At the same time, I recognise there are incidents of animals being treated improperly. That is indefensible and our farming organisations should actively address the issue.

Last week, well-known BBC Countryfile presenter Adam Henson called for agriculture to be taught at GCSE level, saying that people need to, "make informed choices" around food.

This was in response to what Henson described as "vegan vigilantes who post horrendous things on social media that aren't true".

"Are you better off eating a lamb that's been bred on my farm, grazed on beautiful Cotswolds' pasture and is full of wild flowers, or something that's been shipped halfway around the world and may have contributed to deforestation?" asked Henson.

On-farm emissions

As for the environment, Teagasc's Dr Sinead McCarthy recently told the Joint Oireachtas Committee that a move by Ireland to plant-based food production would, at best, result in a 10-12pc reduction in on-farm emissions.

This figure is related to land suitability and the higher fertiliser inputs associated with plant protein production.

The same point was made in the USA last week, at the Alltech Ideas conference, by an air quality specialist, Dr Frank Mitloehner.

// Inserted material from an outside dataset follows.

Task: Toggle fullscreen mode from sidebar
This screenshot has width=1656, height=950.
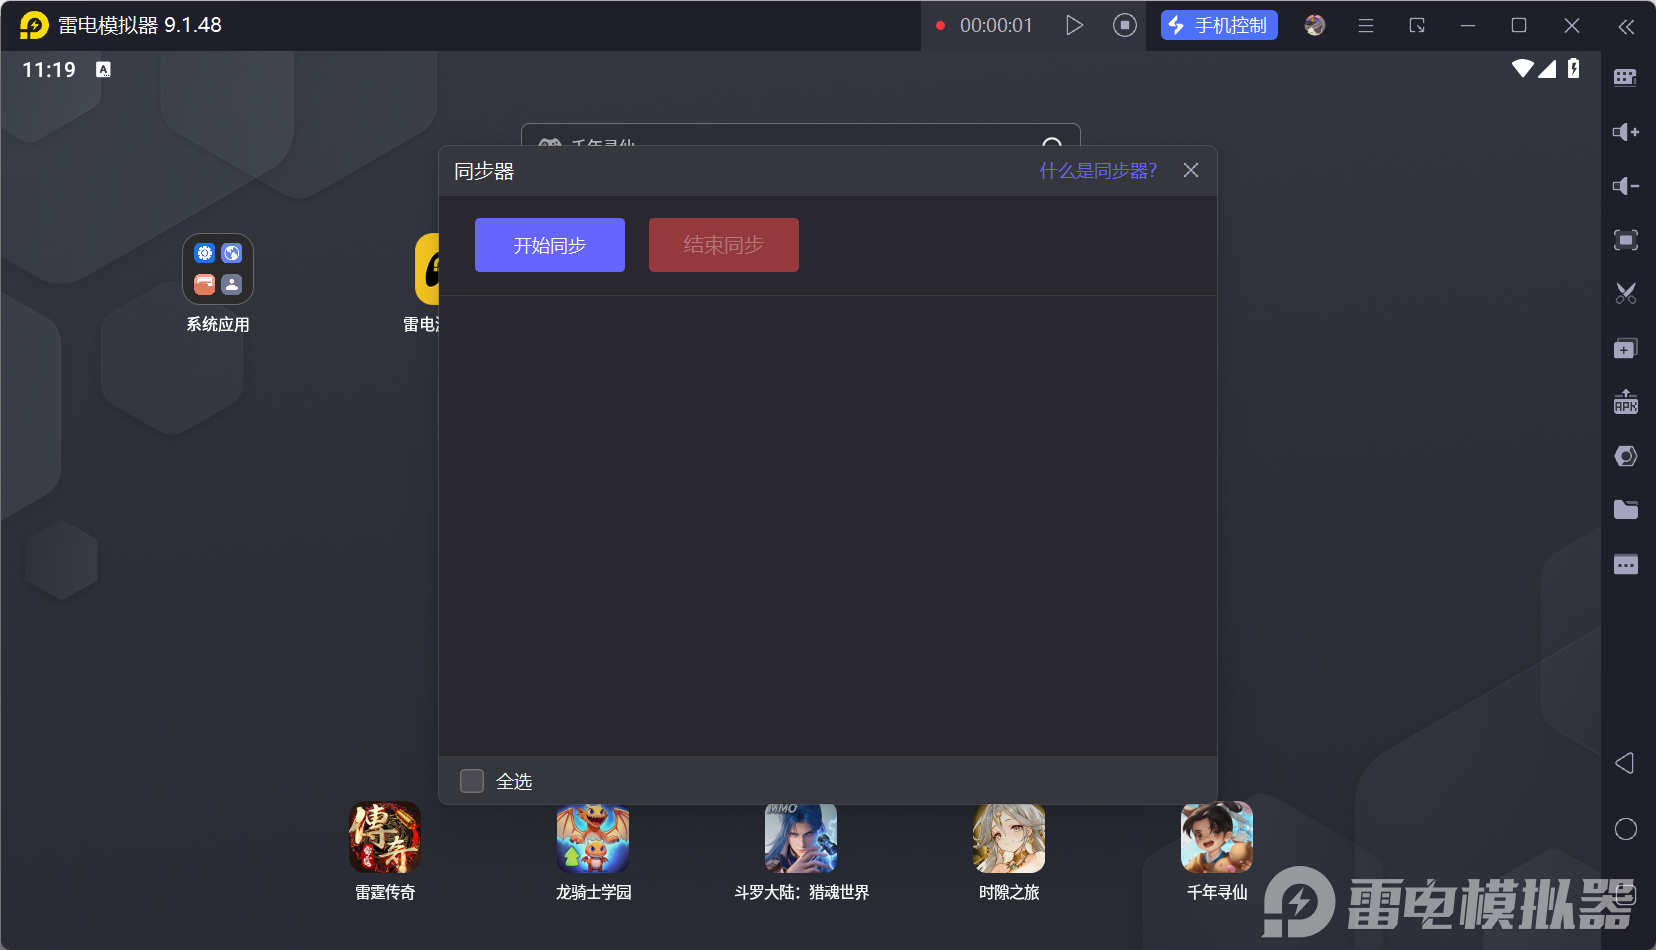Action: 1626,240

"By getting rid of ruminant livestock, we would not make use of at least 70pc of agricultural land."

My husband Robin attended the conference and also got to visit a dairy farm, where the workers were earning $75 for a 12-hour shift.

Dr McCarthy also pointed out that sustainable diets are, "protective and respectful of biodiversity and ecosystems," but also, "economically fair".

Is $6.25/hour economically fair in the United States?

Is 29c for a bag of carrots an economically fair price for farmers?

This is something that consumers' eyes have to be opened to.

I have no doubt that a lot of farmers would prefer to raise their animals in as natural and biodiverse an environment as possible if it was financially viable.

Surely what should be more important than whether a food is animal or plant-based, is that it is produced ethically and sustainably in every sense.